As such, this year hospitals offered a record number of residency positions and more doctors will start their career than ever in the summer months. Overall, the number of residency positions offered hit a record high of 31,757, up more than a thousand from 2016, according to a report in Stat News.

Just ask Anupam Jena, an internist and assistant professor of health care policy at Harvard medical school, who was interviewed for U.S. News & World Report. “The interns know less than the physicians who were there two or three months before.” That is simultaneously scary and anxiety inducing!

As a licensed clinician and interventionist, I believe it is imperative for hospital systems on a macro level to have policies in place and to be trained on how to intervene with compassion and grace when one is experiencing mental health and substance abuse distress.

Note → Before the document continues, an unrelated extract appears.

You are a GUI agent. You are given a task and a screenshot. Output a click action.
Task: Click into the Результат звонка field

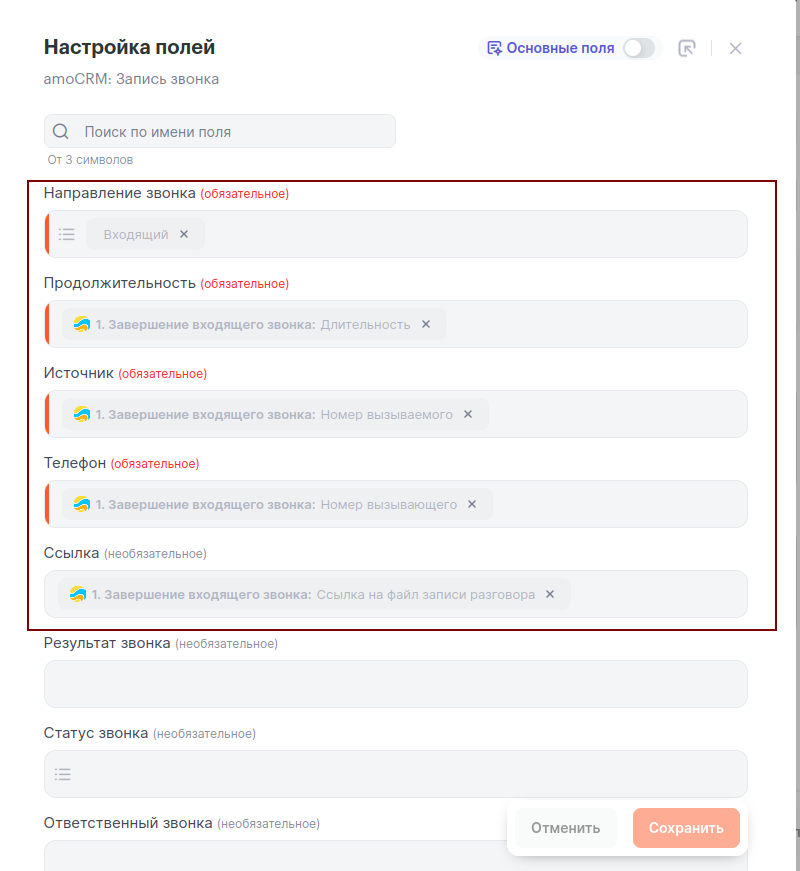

It is important to keep the doors of communication open and have policies and protocols that support wellness with respect to work hours, random drug testing, etc. and provide opportunities for treatment that is confidential, ethical and respectable.

Our medical schools and teaching hospitals must learn the warning signs and take heed of them and must become well versed on treatment options available. Our doctors must enjoy the same confidentiality, respect, treatment that one would provide for a loved one. I for one am well-suited to work in tandem to provide tools and strategies for such discourses to take place and strategies to be implemented.